Conservationist ideas concerning the role of traditional
populations have evolved, as it can be seen from the various
international meetings of IUCN — World Conservation Union in
the last 20 years. Many Brazilian conservationists however opposed
any change concerning the need for maintaining traditional
population in their habitat. Since the IUCN Meeting in Delhi and
particularly in the IV International Congress on National Parks and
Protected Areas, in Caracas (1992), called Peoples and Parks, the
positive role of traditional population in national parks
conservation has been recognized. Deep knowledge of the
ecosystem, long-standing sustainable management practices,
dependence on the use of natural resources, ancestral territorial
rights were recognized as important arguments to maintain and
associate traditional communities with protected areas management.
Recent studies (Balée, 1988; Gomez-Pompa, 1971, 1972; Posey,
1987; Brown, 1992) have shown the role of the traditional
communities (indians, small-scale fishermen, traditional peasants)

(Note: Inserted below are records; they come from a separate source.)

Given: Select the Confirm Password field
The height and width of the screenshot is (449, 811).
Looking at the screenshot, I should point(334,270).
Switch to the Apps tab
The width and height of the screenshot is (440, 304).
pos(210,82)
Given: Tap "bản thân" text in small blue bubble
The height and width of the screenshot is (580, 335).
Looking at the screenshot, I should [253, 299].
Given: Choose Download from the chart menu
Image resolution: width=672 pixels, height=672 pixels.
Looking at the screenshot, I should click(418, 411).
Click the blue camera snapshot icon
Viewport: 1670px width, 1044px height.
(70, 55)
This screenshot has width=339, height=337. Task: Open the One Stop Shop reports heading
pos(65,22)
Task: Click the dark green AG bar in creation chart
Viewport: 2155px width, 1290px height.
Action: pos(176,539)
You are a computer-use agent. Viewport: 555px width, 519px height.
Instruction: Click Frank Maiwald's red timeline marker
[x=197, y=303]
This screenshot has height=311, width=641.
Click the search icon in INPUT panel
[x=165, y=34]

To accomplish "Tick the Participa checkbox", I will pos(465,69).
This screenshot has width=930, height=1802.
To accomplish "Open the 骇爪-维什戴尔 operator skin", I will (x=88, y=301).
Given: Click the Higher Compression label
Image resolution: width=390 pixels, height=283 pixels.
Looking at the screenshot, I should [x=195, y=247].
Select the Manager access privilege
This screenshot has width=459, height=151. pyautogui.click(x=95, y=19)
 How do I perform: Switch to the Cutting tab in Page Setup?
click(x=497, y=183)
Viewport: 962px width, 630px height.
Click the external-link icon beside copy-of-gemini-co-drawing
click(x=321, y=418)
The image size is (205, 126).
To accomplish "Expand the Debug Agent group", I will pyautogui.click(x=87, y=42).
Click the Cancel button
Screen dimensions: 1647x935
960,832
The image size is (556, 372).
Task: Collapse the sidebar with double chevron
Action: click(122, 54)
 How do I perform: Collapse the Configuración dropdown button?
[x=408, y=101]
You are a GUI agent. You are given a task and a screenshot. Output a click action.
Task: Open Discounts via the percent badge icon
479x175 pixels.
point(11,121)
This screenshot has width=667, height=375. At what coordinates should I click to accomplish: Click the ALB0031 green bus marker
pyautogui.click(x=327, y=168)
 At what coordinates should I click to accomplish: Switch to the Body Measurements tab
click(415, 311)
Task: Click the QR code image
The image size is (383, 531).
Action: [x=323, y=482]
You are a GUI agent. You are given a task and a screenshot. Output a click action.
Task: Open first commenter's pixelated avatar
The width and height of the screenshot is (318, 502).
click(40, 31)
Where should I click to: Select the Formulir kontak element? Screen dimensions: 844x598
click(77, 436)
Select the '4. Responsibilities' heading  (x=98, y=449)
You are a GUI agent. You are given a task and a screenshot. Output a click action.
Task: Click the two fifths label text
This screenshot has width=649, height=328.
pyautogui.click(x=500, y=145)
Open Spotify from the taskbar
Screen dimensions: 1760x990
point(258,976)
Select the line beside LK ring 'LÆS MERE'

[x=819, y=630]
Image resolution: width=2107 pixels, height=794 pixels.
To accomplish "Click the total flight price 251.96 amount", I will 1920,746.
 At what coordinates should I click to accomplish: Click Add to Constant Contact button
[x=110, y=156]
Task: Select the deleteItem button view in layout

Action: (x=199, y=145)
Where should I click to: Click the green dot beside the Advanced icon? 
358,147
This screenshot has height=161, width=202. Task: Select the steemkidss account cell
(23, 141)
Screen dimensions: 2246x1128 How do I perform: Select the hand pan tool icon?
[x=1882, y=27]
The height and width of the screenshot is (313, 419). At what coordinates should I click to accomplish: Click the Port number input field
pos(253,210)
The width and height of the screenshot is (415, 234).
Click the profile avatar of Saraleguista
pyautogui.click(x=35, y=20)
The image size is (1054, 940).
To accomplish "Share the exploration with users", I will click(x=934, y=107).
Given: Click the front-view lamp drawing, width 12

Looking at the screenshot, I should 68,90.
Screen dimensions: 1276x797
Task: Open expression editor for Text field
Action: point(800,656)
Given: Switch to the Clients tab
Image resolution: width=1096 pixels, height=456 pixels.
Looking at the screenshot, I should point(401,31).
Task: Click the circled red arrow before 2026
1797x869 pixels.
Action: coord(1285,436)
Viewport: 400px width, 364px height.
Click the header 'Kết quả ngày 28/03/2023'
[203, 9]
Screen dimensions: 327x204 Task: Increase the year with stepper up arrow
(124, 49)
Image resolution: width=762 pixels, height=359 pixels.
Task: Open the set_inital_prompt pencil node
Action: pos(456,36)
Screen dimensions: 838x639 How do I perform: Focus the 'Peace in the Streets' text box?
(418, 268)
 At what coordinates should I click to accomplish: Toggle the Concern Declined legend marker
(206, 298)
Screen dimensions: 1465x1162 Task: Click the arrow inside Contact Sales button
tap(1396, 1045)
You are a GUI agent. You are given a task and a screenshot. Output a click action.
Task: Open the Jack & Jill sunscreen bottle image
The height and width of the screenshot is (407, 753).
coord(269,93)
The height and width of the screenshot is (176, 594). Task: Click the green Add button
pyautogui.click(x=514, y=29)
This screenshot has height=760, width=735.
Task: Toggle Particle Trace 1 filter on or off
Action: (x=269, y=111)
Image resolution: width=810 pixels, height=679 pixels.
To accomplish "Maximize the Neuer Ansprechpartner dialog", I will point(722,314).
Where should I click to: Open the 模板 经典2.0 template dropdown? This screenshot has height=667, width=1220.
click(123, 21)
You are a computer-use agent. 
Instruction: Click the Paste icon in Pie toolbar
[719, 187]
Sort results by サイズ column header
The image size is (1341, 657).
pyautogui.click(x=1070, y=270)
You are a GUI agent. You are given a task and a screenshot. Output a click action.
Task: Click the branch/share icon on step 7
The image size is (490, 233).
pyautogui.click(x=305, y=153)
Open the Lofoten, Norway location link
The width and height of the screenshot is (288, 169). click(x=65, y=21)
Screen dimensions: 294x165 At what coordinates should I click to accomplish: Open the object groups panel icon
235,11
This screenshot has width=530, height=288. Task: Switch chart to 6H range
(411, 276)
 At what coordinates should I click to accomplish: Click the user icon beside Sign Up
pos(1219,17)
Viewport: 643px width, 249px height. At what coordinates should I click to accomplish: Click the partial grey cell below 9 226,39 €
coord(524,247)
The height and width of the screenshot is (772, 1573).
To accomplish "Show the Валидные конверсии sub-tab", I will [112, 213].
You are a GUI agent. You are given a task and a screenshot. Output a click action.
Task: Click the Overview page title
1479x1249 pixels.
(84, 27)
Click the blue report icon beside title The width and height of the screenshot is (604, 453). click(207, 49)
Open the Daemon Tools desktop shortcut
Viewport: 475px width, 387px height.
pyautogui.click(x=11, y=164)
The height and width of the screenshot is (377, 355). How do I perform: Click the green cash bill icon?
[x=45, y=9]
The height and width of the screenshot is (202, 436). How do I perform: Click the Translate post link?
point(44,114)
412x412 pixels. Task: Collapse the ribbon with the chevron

in conserving flora biodiversity in the tropical forests. These
researchers claim that it is important to take into consideration the
knowledge and expertise of these populations in conserving
biodiversity. These studies are relevant as today conservation of
biodiversity has become one of the most important functions of the
protected areas.
The acceptance of the presence and awareness of the contribution
of traditional population to national parks conservation is growing
among conservationists and researchers in Brazil, in spite of the
fierce opposition of some governmental and non-governmental
sectors. The creation of the extractive reserves, result of the struggle
of the rubber-tappers (seringueiros) is an important step to the
recognition of the role of the traditional communities. Other
categories involving the contribution of traditional population
should also be added to the existing protected area system managed
by IBAMA. NUPAUB/USP is proposing a new category entitled:
Ecological and Cultural Reserve as a Strategy to Protect both Biological
and Cultural Diversity.
A new system of protected areas (Sistema Nacional de Unidades
de Conservação) is being proposed but unfortunately this
discussion is restricted to narrow conservationist circles. In the
first proposal made by the IBAMA there is barely a place for the
traditional population in the system, and this should be changed.
The new system is an important issue and should not be handled
only by a few conservationist agencies. It should be an issue of
interest to be thoroughly discussed within the Brazilian civil society.